### WORK TASK
From the first line to the last, copy the data exactly.

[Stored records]
^^^^^^^^^^^^^^^^

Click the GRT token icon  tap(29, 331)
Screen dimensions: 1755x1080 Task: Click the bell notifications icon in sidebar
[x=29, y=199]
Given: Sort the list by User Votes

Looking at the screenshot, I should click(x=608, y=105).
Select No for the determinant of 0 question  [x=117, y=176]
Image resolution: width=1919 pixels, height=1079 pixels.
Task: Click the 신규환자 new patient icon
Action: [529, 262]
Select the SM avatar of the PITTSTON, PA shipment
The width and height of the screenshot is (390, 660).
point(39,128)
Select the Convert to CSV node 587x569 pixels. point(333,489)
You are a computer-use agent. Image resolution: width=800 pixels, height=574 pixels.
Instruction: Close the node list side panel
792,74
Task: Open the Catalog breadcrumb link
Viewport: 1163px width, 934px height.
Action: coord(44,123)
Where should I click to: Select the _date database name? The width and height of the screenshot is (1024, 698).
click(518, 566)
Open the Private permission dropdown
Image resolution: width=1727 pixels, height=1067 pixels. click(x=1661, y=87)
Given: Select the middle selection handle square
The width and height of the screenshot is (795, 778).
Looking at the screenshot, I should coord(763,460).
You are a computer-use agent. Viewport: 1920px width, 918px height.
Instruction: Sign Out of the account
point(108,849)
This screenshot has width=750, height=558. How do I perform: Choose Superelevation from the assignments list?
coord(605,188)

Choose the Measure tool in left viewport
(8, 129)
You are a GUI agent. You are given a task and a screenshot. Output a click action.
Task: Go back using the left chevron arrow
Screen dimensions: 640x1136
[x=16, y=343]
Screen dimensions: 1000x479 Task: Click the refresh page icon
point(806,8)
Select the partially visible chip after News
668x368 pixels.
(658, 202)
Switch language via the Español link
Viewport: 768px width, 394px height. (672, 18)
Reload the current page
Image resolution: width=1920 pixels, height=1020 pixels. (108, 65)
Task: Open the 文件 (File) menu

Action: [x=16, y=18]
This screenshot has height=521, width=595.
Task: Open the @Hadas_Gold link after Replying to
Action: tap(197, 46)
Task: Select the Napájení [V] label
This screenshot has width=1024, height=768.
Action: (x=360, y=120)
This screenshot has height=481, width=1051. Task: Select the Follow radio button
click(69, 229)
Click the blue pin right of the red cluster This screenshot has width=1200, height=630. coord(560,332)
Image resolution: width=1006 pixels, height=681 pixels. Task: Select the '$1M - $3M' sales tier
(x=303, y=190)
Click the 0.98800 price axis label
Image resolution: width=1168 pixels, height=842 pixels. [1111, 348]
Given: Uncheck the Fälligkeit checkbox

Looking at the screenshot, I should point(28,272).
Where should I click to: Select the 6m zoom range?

^^^^^^^^^^^^^^^^

### ANSWER TO THE EXERCISE
Click the GRT token icon  tap(29, 331)
Screen dimensions: 1755x1080 Task: Click the bell notifications icon in sidebar
[x=29, y=199]
Given: Sort the list by User Votes

Looking at the screenshot, I should click(x=608, y=105).
Select No for the determinant of 0 question  [x=117, y=176]
Image resolution: width=1919 pixels, height=1079 pixels.
Task: Click the 신규환자 new patient icon
Action: [529, 262]
Select the SM avatar of the PITTSTON, PA shipment
The width and height of the screenshot is (390, 660).
point(39,128)
Select the Convert to CSV node 587x569 pixels. point(333,489)
You are a computer-use agent. Image resolution: width=800 pixels, height=574 pixels.
Instruction: Close the node list side panel
792,74
Task: Open the Catalog breadcrumb link
Viewport: 1163px width, 934px height.
Action: coord(44,123)
Where should I click to: Select the _date database name? The width and height of the screenshot is (1024, 698).
click(518, 566)
Open the Private permission dropdown
Image resolution: width=1727 pixels, height=1067 pixels. click(x=1661, y=87)
Given: Select the middle selection handle square
The width and height of the screenshot is (795, 778).
Looking at the screenshot, I should coord(763,460).
You are a computer-use agent. Viewport: 1920px width, 918px height.
Instruction: Sign Out of the account
point(108,849)
This screenshot has width=750, height=558. How do I perform: Choose Superelevation from the assignments list?
coord(605,188)

Choose the Measure tool in left viewport
(8, 129)
You are a GUI agent. You are given a task and a screenshot. Output a click action.
Task: Go back using the left chevron arrow
Screen dimensions: 640x1136
[x=16, y=343]
Screen dimensions: 1000x479 Task: Click the refresh page icon
point(806,8)
Select the partially visible chip after News
668x368 pixels.
(658, 202)
Switch language via the Español link
Viewport: 768px width, 394px height. (672, 18)
Reload the current page
Image resolution: width=1920 pixels, height=1020 pixels. (108, 65)
Task: Open the 文件 (File) menu

Action: [x=16, y=18]
This screenshot has height=521, width=595.
Task: Open the @Hadas_Gold link after Replying to
Action: tap(197, 46)
Task: Select the Napájení [V] label
This screenshot has width=1024, height=768.
Action: (x=360, y=120)
This screenshot has height=481, width=1051. Task: Select the Follow radio button
click(69, 229)
Click the blue pin right of the red cluster This screenshot has width=1200, height=630. coord(560,332)
Image resolution: width=1006 pixels, height=681 pixels. Task: Select the '$1M - $3M' sales tier
(x=303, y=190)
Click the 0.98800 price axis label
Image resolution: width=1168 pixels, height=842 pixels. [1111, 348]
Given: Uncheck the Fälligkeit checkbox

Looking at the screenshot, I should point(28,272).
Where should I click to: Select the 6m zoom range?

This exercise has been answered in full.